24 November 2014

Shadow Country, Mother Nature, and poetry

Shadow Country by Peter Matthiessen is a grand book: in scope, in narrative, in size at almost 900 pages. It's a grand read all along but, every once in a while, there's a passage that is particularly wonderful. To wit ... (on pages 660-661 of the Modern Library paperback edition)

One afternoon over lemonade and cookies, discussing our [Everglades] wilderness with the children, she quoted some opinions of the poets. A Miss Dickinson of New England had concluded that the true nature of Nature was malevolent, whereas the self-infatuated Mr. Whitman of New York found undomesticated Nature merely detestable. What could such people know of Nature, Mandy inquired, pointing at that huge motionless gray-green beast across the river: nature was not malevolent, far less detestable, but simply oblivious, indifferent, and God's indifference as manifested in such creatures was infinitely more terrifying than literary notions of malevolence could ever be. To regard such an engine of predation without awe, or dare to dismiss it as detestable -- wasn't that to suggest that the Creator might detest His own Creation?

"How about the mosquitoes?" complained Eddie, ever anxious to return indoors.

Lucius led us to the nest of red-winged blackbirds, parting the tall reeds so we could see. Losing its mate after the eggs had hatched to a snake or hawk, or owl, the male bird, flashing his flaming shoulders, had simply resumed his endless song about himself (like Mr. Walter Whitman, said Mandy, smiling), by dint of which he won a second female, and now this pair was busily engaged in constructing its new nest on top of the old one -- on top, that is, of the live young, which were squeaking and struggling to push their hungry bills up through the twigs. The horrified children longed to rescue the trapped victims, although this meant that the second clutch would be destroyed. Lucius forbade this and his mother nodded. "Even victims are not innocent," she whispered to no one in particular. "They are simply present. They are simply in the way."

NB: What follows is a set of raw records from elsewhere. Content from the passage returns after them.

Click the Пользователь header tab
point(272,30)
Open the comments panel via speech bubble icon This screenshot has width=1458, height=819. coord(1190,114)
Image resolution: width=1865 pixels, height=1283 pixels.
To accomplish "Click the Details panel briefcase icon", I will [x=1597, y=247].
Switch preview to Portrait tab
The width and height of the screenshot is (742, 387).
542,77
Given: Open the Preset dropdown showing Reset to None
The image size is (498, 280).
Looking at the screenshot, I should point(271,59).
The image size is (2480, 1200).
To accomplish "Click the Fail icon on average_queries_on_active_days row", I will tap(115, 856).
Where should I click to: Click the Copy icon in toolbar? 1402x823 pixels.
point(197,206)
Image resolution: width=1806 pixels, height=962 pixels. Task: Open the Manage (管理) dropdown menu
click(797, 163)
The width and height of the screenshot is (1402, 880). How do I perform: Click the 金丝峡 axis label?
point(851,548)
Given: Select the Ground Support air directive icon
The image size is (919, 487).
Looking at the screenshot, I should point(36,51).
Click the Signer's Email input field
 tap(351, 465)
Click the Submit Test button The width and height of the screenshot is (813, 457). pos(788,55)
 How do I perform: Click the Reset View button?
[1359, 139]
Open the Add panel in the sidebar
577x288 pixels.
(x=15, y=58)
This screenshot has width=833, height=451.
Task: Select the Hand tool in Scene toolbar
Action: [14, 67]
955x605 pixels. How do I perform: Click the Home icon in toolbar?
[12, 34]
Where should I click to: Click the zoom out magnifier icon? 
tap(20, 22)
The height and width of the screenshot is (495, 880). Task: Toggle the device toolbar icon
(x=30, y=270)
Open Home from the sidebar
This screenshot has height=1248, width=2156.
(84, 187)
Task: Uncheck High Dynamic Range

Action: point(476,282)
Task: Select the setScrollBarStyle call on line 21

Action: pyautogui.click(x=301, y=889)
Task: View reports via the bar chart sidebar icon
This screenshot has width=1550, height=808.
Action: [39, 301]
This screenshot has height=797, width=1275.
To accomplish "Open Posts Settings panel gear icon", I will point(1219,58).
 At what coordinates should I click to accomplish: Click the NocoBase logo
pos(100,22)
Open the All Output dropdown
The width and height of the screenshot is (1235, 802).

Instinctively I had to agree, though Lucius and I could never explain to each other just what she meant. Her words made me feel odd. One moment a man bathing in the river celebrates his sparkling life and the next he is seized by the unseen and dragged beneath the surface, which moves on downriver as placid as before. God's will, Mandy would say. Man's fate, I agreed. Are they the same? But since long ago I had lost all faith, Mandy knew it was useless to discuss this.